Schreiber may get that opportunity this school year. Challenge to Change received a $20,000 grant from the McDonough Foundation — which donates funds for health and educational efforts in Eastern Iowa — for a study of the effects of yoga in classrooms. Positive findings could have a number of ramifications; for example, Iowa school districts may consider training guidance counselors on mindfulness, which could save schools the cost of hiring outside instructors.

Schreiber has already begun implementing her program in four Dubuque elementary schools for the 2017-18 school year, as part of the study. Two of the schools, Fulton and Lincoln, represent the district’s highest percentage of students receiving free and reduced lunch; the other two, Sageville and Kennedy, are considered the most affluent schools in the district.

“We’re really hoping to show with the study that it doesn’t matter what the socioeconomic status is, all schools need this,” Schreiber said.

School demographics, provided by principals and staff, help Schreiber and her team of instructors adapt lesson plans to the study body’s specific needs, whether it be poor communication or anxiety from high parental expectations.

Before training the staff on yoga, Schreiber instructs teachers to meditate for 30 days and gain a sense of mindfulness.

“It’s like the oxygen masks on an airplane,” Schreiber explained. “If you don’t put the oxygen mask on yourself first, you can’t help the people around you. It’s the same thing for the teacher: They really have to put the oxygen mask on themselves first before they can put it on kids.”

Edmunds Elementary ELL teacher leads his class in Tree Pose in spring 2016. — photo by Kerri Hays

A school full of yogis

At Edmunds Elementary in Des Moines, yoga is considered fully implemented. This means all students begin the day with a yoga routine, and select a personal “go-to breath” depending on their moods. A kindergarten teacher could stop a stressed-out fifth grader in the hall and ask for her go-to breath — Balloon Breath, perhaps, involving a deep-belly inhalation — and encourage the student to keep up with the calming exercise throughout the day.

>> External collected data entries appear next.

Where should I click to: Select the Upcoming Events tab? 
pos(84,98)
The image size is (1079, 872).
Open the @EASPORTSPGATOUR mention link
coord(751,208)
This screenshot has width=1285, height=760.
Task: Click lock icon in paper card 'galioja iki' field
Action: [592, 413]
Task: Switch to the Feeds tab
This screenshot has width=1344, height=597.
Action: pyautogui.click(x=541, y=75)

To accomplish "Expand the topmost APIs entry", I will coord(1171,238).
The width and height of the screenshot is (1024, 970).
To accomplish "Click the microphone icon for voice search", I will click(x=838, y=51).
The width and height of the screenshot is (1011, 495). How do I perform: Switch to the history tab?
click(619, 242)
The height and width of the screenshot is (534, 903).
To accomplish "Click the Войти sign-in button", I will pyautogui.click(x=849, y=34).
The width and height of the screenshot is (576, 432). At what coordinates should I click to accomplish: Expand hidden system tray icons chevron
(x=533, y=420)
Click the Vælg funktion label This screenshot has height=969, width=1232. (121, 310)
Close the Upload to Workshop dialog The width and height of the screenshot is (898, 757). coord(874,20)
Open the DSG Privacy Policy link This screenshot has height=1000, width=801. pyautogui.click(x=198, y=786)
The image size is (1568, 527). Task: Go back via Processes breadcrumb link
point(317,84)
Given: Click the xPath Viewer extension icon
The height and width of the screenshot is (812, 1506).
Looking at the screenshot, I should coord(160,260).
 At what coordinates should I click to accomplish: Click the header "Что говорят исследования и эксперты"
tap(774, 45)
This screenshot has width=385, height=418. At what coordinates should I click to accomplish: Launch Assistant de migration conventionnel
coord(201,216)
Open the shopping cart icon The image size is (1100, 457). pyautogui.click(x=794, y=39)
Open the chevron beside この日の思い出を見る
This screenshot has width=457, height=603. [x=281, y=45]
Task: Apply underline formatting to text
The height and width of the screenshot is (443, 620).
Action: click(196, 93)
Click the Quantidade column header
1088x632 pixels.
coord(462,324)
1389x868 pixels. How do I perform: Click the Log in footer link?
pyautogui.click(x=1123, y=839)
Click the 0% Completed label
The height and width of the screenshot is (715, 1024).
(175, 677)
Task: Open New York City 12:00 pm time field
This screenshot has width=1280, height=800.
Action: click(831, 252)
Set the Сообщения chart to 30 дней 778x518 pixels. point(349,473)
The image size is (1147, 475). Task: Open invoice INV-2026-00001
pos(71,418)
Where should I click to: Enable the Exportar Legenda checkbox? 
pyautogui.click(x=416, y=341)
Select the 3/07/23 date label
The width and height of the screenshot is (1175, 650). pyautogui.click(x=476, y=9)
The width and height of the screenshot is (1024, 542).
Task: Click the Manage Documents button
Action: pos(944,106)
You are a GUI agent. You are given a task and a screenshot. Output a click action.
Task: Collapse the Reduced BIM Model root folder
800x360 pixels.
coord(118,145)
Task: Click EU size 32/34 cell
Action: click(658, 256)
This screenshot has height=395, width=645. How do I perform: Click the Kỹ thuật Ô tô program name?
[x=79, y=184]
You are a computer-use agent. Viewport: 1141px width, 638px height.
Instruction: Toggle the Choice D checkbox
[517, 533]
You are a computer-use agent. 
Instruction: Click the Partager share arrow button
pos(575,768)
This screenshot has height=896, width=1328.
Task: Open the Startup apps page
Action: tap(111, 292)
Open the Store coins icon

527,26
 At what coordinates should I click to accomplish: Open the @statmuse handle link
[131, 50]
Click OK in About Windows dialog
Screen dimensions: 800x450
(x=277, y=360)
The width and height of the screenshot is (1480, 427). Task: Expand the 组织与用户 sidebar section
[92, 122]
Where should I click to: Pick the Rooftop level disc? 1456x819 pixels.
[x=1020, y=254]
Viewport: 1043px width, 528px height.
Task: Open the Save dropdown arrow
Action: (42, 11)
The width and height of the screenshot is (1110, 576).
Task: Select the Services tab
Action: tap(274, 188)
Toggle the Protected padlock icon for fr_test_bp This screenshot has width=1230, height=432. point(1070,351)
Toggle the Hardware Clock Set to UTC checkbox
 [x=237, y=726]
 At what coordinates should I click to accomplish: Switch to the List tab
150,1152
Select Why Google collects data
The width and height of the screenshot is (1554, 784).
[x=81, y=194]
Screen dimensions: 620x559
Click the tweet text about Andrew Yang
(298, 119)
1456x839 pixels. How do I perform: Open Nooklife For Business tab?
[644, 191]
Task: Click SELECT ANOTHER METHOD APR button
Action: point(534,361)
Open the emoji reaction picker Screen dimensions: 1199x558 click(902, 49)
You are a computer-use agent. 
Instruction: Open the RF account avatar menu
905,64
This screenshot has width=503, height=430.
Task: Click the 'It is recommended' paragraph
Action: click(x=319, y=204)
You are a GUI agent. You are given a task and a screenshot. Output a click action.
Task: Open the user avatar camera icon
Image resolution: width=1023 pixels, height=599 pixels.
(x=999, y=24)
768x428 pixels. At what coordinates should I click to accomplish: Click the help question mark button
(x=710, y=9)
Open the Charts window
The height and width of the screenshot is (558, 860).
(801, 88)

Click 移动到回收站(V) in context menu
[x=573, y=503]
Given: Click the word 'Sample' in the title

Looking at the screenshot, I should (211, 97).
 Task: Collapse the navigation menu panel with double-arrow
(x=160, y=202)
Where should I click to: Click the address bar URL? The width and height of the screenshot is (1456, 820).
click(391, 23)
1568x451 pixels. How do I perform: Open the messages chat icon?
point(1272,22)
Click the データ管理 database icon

“It’s just part of our daily routine,” Edmunds principal Jaynette Rittman said. “Part of our normalcy.”

When mindfulness concepts are understood schoolwide, students are surrounded by the tools and resources they need to remain grounded. That was Rittman’s goal when she sought out a yoga program three years ago.

“There were a lot of incidents where a student looked at another student funny and they would just hit each other. There was no self-regulation going on,” she said. Student conflict can be exacerbated by language or cultural barriers, and Des Moines public schools — including Edmunds — comprise of immigrants and refugees of nearly 200 different countries, from Sudan to Syria to Thailand.

Yoga programs lessen the need for discipline, according to Edmunds’ former English Language Learning (ELL) teacher Dustin Hockman.

“The whole purpose is to teach skills and strategies to help prevent whatever behavior issue there may be,” said Hockman, a certified yoga instructor. “It’s more than just poses … it puts them in situations where they learn to take care of each other and learn about differences.”

Since Edmunds first began applying yoga and mindfulness techniques in 2014, office referrals for behavioral transgressions were cut in half from about 1,000 a year to between 400 and 500. In addition, Edmunds students’ Iowa Assessment scores have increased 18 percent in reading, 18 percent in science and 17 percent in math.

“Just the overall climate and culture is a building for learning and you can feel that,” Rittman said. “If you’re implementing it well people will notice that as soon as they walk in the building.”

For her school’s yoga makeover, Rittman secured a number of state and local grants to contract Yoga 4 Classrooms, a children’s yoga company out of New Hampshire that offers 67 research-based yoga and mindfulness activities for students across six categories: Let’s Breathe, At Your Desk, Stand Strong, Loosen Up, Imagination Vacation and Be Well.

In 2014, Rittman and 10 faculty members traveled to New Hampshire for the initial training from Yoga 4 Classrooms founder Lisa Flynn. They ended up “revamping” the provided curriculums to make them their own.

Rittman had to add 10 minutes to the beginning of the school day to accommodate the yoga interventions. When students complained the exercises felt repetitive, staff added a twist.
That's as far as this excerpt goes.